NEW YORK, NY.- Peter Blum Gallery is presenting an exhibition of new and recent work by Nicholas Galanin entitled, It Flows Through at 176 Grand Street, New York. This is the artists second solo exhibition with the gallery. The exhibition runs through July 22nd, 2022.
Nicholas Galanin (b. 1979, Sitka, Alaska) works at the intersection of conceptual and material practice, rooted in his Tlingit and Unangax̂ culture. Applying his creative agency in diverse media, Galanin celebrates cultural continuum, contradicts colonialism, and fights cultural erasure.
The exhibition, It Flows Through, aims to elicit reactions to Indigenous persistence and prominence, and the way this is met: whether it is ignored, imagined, used, or punished. Conversations of possibilities alongside refusals are created through the highly visible and unapologetically Indigenous presence of the work that exude a sense of determination.

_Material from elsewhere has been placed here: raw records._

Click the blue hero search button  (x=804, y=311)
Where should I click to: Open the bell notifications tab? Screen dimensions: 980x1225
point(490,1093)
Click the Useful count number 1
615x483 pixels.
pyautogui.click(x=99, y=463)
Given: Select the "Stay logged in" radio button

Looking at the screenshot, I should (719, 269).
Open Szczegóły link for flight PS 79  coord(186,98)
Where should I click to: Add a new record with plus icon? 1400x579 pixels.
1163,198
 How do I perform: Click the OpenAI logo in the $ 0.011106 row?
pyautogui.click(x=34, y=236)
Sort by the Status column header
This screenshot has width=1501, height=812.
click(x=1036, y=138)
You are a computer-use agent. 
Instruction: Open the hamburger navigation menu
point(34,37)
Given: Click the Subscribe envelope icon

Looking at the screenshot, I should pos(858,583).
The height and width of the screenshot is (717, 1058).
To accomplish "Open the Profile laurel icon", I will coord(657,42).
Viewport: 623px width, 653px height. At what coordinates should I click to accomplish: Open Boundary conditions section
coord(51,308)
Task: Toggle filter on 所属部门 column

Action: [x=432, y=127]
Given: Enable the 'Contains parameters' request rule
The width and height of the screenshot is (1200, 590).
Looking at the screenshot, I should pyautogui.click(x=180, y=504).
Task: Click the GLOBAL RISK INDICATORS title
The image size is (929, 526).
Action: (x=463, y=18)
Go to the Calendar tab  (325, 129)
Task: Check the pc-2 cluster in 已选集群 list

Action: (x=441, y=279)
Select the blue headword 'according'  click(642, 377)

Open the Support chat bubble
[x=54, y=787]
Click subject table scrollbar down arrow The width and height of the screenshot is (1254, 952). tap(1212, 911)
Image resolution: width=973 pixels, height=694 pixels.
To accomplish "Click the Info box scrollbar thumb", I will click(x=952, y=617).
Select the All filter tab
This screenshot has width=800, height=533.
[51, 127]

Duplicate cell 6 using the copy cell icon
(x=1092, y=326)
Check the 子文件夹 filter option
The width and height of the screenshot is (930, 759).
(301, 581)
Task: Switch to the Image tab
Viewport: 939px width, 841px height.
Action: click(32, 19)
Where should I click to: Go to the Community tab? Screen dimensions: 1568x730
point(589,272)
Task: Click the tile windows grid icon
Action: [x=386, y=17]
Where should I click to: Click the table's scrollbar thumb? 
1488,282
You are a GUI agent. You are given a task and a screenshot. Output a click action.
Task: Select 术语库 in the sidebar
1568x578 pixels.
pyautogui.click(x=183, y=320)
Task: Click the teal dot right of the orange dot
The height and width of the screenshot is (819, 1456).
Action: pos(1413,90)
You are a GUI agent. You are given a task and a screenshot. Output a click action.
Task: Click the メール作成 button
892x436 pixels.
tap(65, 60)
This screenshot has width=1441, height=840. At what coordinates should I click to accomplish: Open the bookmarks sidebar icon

Galanins practice is steeped in self-awareness and reflection, and the work is adept at conversing with multiple audiences through various media. He challenges institutionalized authority and those who subscribe to it with persistence and the knowledge that those institutions only rest on stone foundations.
The exhibition speaks to persistence. The persistence of our connections to land and culture through continuum and memory, flowing through us, embedded in our bodies, our languages, and our art. These connections flow like water in varied ways, from gentle imperceptible movements to sudden forces, each capable of moving, shaping, and wearing down stone. Nicholas Galanin
Nicholas Galanin (b. 1979, Sitka, Alaska) earned a BFA at London Guildhall University (2003), an MFA at Massey University, Palmerston North, New Zealand (2007), and apprenticed with master carvers and jewelers. He currently lives and works with his family in Sitka, Alaska. Galanin participated in Desert X, Palm Springs (2021); Biennale of Sydney (2020); Venice Biennale (2017); Whitney Biennial (2019); and Honolulu Biennial (2019). Galanins work is in permanent collections including The Museum of Modern Art, New York; Whitney Museum of American Art, New York; Philadelphia Museum of Art; Art Institute of Chicago; Detroit Institute of Arts; The National Gallery of Canada, Ottawa; The Museum of Fine Arts, Houston; Denver Art Museum; Los Angeles County Museum of Art; and Princeton University. He received an award from American Academy of Arts and Letters (2020) and received a Soros Arts Fellowship (2020).